National Daily recalls that over 270 girls were abducted at their school dormitory on the 14 April, 2014. They were conscripted into Islam while some were forced into marriage.

The 82 kidnapped Chibok girls were released by Boko Haram Islamists earlier in the month after 21 others were freed before through intensive negotiation.

As fathers gripped their daughters, so mothers shrieked with joy, wiping away tears streaming from their eyes as their joy knew no bound.

A parent to one of the girls, Yakubu said, “All of us had lost hope, we thought the girls would not be returned.”

National Daily learnt that the parents would attend church service with the girls on Sunday, before returning home early next week.

To further their rehabilitation, the girls would stay in a government facility in Abuja where they are receiving therapy and vocational training.

ALSO SEE: Unanswered questions to the Chibok girls saga

According to the Minister for Women Affairs, Aisha Alhassan, said that the government’s goal is to have all the rescued Chibok girls back in school by September.

The Minister, who was represented by the Director Planning, Research and Statistics in the ministry, Mrs.
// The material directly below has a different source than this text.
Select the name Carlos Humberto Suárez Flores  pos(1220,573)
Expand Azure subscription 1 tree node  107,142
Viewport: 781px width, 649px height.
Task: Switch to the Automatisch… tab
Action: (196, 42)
Abidemi Aremo, said a group of experts have been put together to address the girls’ psycho-social support and medical needs.

Boko Haram had seized 276 girls from Chibok town in April 2014. It led to global condemnation to the buffoonery of the insurgents.

National Daily gathered that only 106 girls have either been released or found by the military since their abduction three years ago.

Since terrorists started their evil ideology, over 20,000 people have dead while displaced persons stood at more than 2.6 million from their homes and from other humanitarian and food crisis it galvanised.